◆ MATERIAL FOR THIS EXERCISE:
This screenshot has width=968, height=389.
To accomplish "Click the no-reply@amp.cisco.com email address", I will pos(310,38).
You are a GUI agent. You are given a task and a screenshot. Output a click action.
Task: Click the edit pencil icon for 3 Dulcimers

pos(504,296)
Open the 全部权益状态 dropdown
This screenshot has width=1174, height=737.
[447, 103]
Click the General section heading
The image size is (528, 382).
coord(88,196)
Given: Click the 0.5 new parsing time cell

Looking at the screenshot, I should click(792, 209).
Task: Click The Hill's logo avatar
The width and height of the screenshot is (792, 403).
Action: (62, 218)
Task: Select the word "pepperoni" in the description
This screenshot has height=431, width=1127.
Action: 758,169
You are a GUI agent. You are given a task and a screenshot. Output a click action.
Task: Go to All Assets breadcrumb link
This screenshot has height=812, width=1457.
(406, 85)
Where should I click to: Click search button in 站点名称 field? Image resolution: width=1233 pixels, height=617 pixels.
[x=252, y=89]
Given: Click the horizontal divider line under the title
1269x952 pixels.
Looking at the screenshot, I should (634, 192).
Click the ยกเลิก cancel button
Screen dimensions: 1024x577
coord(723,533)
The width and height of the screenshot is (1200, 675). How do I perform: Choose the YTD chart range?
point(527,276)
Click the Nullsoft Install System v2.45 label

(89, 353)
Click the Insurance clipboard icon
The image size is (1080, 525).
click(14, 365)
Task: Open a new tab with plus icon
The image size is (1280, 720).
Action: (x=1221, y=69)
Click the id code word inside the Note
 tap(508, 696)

◆ YOUR INSTRUCTIONS: All of the entries need to be reproduced exactly; please write them out.

◆ RESULT:
This screenshot has width=968, height=389.
To accomplish "Click the no-reply@amp.cisco.com email address", I will pos(310,38).
You are a GUI agent. You are given a task and a screenshot. Output a click action.
Task: Click the edit pencil icon for 3 Dulcimers

pos(504,296)
Open the 全部权益状态 dropdown
This screenshot has width=1174, height=737.
[447, 103]
Click the General section heading
The image size is (528, 382).
coord(88,196)
Given: Click the 0.5 new parsing time cell

Looking at the screenshot, I should click(792, 209).
Task: Click The Hill's logo avatar
The width and height of the screenshot is (792, 403).
Action: (62, 218)
Task: Select the word "pepperoni" in the description
This screenshot has height=431, width=1127.
Action: 758,169
You are a GUI agent. You are given a task and a screenshot. Output a click action.
Task: Go to All Assets breadcrumb link
This screenshot has height=812, width=1457.
(406, 85)
Where should I click to: Click search button in 站点名称 field? Image resolution: width=1233 pixels, height=617 pixels.
[x=252, y=89]
Given: Click the horizontal divider line under the title
1269x952 pixels.
Looking at the screenshot, I should (634, 192).
Click the ยกเลิก cancel button
Screen dimensions: 1024x577
coord(723,533)
The width and height of the screenshot is (1200, 675). How do I perform: Choose the YTD chart range?
point(527,276)
Click the Nullsoft Install System v2.45 label

(89, 353)
Click the Insurance clipboard icon
The image size is (1080, 525).
click(14, 365)
Task: Open a new tab with plus icon
The image size is (1280, 720).
Action: (x=1221, y=69)
Click the id code word inside the Note
 tap(508, 696)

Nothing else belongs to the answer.